Although Tandy did not coin this phrase himself, it originated from The Battle of Bulltown which was a small skirmish fought during the American Civil War near Bulltown in Braxton County, West Virginia on October 13, 1863.

William Lowther Jackson, the cousin of "Stonewall" Jackson, led a raiding party of 800 men into central West Virginia to capture the strategic "fort" at Bulltown which overlooked an important crossing of the Little Kanawha River. The goal was to cut Federal communications between the Greenbrier and Kanawha Valleys.

Jackson approached Bulltown secretly. He divided his forces in an attempt to converge on the Union position from two different directions. The Confederates advanced at 4:30am on October 13. They quickly captured the Federal pickets and would have taken the garrison by surprise but one Confederate, whether due to excitement or nervousness, fired his gun and alerted the Union troops.

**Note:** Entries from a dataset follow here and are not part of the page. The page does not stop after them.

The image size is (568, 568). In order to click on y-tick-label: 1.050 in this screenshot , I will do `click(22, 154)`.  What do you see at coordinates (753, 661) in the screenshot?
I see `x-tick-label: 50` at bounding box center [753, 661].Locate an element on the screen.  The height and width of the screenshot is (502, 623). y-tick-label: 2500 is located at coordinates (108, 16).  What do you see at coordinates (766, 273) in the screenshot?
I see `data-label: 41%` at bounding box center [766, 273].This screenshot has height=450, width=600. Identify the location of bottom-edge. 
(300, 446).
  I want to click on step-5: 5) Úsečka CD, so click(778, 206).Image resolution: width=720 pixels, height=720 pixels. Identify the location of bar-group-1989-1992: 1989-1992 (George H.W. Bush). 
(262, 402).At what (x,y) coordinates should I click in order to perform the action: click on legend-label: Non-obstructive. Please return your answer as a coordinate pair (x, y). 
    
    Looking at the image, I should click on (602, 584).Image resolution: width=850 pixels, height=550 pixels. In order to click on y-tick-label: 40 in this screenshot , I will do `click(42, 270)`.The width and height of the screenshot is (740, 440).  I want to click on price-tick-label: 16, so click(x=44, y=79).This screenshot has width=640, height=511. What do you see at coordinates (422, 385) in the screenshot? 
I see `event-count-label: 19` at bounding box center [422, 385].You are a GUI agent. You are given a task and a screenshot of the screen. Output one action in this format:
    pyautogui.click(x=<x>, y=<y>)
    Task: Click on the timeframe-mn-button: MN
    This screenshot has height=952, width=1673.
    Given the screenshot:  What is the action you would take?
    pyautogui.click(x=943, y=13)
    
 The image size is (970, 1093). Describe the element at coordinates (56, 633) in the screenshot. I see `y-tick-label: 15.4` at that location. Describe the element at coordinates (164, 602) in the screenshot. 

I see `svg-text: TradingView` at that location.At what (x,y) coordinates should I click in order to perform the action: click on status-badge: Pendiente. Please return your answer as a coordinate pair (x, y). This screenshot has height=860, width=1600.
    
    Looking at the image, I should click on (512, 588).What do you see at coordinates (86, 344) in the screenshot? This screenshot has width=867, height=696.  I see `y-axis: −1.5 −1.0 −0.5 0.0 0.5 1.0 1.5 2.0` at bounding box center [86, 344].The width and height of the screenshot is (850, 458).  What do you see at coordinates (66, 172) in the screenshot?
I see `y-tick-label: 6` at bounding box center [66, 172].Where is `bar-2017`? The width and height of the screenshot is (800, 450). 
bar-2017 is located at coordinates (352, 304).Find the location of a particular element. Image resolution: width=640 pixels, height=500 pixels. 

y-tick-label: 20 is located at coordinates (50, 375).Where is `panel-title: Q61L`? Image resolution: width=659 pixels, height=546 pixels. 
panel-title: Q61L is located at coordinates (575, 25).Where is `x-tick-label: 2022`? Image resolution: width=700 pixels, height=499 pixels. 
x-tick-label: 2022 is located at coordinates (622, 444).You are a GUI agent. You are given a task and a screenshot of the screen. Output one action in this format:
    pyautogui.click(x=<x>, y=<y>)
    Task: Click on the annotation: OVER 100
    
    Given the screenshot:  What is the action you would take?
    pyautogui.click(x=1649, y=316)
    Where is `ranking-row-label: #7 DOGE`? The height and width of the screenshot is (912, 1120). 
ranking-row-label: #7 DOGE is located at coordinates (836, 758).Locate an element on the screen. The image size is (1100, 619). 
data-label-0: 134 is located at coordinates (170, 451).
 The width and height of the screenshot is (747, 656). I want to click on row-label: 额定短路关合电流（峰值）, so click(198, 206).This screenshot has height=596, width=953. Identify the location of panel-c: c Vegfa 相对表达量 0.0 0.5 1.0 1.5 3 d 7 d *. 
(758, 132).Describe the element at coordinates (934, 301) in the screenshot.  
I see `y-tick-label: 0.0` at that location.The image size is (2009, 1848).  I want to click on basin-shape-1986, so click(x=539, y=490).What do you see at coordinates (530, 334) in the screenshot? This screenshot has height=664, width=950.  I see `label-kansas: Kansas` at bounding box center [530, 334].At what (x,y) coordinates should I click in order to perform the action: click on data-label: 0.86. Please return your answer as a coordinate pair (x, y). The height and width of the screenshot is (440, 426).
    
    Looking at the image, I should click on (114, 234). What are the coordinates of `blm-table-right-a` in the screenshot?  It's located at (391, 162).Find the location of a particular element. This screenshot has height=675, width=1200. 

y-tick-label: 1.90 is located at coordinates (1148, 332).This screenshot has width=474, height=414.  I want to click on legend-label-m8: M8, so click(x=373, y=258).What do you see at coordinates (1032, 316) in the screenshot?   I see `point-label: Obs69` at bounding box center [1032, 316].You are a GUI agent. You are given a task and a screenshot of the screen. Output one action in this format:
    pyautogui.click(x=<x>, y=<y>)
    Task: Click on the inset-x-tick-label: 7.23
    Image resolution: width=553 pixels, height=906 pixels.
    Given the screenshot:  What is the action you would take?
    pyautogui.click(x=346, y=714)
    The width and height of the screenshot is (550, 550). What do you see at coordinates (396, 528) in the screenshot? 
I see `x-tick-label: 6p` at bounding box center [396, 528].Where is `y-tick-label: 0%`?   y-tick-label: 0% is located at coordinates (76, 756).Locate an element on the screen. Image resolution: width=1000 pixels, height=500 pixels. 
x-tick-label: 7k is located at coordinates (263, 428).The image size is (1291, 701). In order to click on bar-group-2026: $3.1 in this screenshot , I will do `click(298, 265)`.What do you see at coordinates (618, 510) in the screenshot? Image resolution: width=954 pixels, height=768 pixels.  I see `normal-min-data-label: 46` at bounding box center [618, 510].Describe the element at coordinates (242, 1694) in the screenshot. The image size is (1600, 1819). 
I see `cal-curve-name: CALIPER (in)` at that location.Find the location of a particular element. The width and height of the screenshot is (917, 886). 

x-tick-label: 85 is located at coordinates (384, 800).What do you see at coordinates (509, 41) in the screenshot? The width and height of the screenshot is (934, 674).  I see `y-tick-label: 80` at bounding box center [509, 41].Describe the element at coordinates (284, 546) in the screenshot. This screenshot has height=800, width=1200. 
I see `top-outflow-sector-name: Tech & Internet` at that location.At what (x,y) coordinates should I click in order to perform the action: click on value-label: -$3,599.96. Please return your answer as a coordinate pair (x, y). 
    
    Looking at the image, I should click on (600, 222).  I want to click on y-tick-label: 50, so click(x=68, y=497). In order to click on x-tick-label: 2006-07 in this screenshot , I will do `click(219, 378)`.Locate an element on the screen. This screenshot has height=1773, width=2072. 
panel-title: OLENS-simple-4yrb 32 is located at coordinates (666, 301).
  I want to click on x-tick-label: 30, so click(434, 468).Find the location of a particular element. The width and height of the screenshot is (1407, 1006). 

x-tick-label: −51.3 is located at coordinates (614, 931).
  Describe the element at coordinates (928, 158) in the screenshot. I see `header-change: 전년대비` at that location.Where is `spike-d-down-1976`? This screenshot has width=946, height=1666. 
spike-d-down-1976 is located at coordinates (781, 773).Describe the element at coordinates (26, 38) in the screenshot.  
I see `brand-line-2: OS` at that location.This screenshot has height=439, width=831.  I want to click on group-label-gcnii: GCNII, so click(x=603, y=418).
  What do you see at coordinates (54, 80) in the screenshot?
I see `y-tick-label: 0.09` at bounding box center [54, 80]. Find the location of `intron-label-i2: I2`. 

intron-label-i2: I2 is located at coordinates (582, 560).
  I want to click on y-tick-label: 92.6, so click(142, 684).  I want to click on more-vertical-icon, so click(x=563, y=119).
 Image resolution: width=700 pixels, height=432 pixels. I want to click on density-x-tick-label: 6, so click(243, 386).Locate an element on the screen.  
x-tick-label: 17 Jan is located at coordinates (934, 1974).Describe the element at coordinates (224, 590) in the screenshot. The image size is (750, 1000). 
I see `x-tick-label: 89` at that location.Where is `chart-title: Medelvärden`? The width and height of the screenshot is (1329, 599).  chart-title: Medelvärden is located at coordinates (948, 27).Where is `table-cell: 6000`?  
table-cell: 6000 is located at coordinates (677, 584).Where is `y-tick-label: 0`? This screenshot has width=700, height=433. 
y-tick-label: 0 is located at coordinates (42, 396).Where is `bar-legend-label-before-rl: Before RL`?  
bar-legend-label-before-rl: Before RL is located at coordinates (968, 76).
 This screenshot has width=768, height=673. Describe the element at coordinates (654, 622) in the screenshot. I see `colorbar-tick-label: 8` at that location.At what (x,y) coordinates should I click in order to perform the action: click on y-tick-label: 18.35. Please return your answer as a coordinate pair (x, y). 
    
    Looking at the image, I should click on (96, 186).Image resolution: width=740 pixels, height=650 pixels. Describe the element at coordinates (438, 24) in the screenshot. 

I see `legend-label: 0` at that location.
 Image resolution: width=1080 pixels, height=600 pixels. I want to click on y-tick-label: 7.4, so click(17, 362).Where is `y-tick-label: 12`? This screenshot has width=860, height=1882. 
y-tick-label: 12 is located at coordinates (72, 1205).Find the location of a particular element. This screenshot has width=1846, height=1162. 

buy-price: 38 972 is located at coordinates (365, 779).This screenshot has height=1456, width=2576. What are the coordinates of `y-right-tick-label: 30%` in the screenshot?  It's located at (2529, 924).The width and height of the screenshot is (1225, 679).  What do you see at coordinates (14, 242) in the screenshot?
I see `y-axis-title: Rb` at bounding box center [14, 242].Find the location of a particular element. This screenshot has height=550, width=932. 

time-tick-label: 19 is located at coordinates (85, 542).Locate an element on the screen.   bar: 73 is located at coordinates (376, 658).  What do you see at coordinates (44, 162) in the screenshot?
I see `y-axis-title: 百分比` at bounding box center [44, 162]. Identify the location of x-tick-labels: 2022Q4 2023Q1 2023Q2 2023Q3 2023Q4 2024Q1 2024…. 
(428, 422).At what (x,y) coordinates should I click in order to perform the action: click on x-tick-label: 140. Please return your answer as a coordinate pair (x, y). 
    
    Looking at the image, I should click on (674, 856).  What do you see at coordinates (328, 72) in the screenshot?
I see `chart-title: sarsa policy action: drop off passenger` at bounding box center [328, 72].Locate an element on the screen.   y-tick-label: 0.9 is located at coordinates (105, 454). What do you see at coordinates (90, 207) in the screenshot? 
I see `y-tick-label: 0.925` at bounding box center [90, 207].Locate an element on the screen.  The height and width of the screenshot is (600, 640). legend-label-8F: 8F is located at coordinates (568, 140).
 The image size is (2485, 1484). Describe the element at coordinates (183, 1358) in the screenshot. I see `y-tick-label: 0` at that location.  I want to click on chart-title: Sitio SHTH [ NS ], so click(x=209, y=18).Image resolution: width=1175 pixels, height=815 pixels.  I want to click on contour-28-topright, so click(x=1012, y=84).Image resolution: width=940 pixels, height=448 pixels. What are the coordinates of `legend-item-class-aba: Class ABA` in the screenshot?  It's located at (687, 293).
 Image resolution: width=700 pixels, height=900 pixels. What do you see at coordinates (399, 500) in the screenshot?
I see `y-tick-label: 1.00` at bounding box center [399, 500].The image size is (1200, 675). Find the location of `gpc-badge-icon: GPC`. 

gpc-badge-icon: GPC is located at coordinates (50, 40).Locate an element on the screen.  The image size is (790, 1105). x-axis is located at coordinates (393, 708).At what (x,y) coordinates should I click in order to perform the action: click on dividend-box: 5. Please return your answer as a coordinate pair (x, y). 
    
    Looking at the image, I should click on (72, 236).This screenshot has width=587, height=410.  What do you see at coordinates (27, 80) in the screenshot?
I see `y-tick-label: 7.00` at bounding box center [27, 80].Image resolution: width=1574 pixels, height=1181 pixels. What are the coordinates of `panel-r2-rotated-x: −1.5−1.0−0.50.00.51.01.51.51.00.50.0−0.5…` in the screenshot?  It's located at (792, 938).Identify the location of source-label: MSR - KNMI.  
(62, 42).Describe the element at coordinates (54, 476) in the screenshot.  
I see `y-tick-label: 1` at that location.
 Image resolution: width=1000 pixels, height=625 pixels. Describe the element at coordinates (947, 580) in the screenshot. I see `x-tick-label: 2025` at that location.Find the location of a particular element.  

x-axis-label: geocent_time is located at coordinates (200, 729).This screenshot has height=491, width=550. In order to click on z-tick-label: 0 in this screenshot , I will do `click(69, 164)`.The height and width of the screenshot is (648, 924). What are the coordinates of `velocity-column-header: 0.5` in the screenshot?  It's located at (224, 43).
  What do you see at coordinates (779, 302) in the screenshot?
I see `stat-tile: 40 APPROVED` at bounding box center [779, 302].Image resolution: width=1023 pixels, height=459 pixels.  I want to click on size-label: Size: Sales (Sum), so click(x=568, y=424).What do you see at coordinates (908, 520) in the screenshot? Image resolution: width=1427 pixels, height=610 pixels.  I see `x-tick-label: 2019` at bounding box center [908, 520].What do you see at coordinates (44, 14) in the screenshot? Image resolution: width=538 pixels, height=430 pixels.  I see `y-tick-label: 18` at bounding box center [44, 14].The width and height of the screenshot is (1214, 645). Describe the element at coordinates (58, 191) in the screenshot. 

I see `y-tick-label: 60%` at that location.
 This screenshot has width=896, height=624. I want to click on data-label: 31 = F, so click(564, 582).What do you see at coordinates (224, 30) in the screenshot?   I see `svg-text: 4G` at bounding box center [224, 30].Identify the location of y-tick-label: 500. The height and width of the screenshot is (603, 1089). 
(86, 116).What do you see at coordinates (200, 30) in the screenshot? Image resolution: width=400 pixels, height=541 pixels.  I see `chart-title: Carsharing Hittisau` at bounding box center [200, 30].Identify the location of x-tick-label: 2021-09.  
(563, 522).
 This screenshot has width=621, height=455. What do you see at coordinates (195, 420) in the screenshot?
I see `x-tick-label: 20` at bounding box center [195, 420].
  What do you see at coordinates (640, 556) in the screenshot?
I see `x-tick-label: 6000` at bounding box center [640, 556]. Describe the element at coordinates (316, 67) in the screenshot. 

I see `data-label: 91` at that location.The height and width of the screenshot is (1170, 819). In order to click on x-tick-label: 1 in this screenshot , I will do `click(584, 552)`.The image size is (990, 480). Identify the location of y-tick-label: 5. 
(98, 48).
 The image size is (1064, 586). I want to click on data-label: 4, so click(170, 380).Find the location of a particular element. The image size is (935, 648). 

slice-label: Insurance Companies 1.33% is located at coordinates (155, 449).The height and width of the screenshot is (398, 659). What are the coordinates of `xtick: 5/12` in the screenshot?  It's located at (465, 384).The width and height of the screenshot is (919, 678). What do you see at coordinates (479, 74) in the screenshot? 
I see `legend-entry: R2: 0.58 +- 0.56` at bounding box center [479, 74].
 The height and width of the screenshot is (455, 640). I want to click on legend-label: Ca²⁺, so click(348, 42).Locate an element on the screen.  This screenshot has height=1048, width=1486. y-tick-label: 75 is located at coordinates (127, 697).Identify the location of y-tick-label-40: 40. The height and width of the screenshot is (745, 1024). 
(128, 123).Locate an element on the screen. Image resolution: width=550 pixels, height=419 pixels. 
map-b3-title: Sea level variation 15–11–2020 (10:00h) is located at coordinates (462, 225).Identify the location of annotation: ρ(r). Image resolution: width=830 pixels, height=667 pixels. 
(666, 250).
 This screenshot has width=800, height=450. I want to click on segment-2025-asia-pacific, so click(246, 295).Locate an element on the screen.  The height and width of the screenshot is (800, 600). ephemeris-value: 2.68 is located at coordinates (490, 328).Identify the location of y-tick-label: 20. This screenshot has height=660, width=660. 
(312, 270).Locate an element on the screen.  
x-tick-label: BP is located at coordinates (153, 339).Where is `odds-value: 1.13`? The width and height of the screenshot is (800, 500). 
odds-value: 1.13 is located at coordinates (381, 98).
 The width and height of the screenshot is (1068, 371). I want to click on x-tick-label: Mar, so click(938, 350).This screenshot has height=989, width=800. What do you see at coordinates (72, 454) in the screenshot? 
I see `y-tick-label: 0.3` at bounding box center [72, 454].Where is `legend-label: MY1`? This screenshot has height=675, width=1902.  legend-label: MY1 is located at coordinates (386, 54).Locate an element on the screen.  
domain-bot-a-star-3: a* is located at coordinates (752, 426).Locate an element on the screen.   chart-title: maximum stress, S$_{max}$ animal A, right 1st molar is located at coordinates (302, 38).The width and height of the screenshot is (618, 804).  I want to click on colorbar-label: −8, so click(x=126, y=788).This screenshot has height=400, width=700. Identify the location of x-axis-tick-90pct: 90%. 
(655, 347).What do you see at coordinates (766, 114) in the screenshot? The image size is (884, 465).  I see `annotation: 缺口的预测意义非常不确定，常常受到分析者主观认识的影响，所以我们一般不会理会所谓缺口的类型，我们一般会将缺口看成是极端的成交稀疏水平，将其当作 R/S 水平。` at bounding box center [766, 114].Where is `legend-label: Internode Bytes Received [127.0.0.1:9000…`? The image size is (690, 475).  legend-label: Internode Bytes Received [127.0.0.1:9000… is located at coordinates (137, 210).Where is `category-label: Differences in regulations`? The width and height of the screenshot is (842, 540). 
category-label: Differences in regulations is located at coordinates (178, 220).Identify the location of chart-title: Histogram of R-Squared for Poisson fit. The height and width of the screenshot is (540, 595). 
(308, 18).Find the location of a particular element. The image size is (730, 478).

The Confederates advanced against the fort and a drawn out skirmish lasted until about 4:30pm, almost twelve hours after the battle began. Twice, Jackson sent a flag of truce with a demand to surrender to which Captain William H. Mattingly replied 
"I will fight until Hell freezes over and then fight on the ice."

Jackson eventually retreated back towards the Greenbrier Valley. Casualties were very light considering the length of the battle. On the Union side there were no fatalities. Captain Mattingly was wounded in the thigh and there were some other slight wounds in the Federal camp. The Confederates lost eight soldiers and a like number were wounded.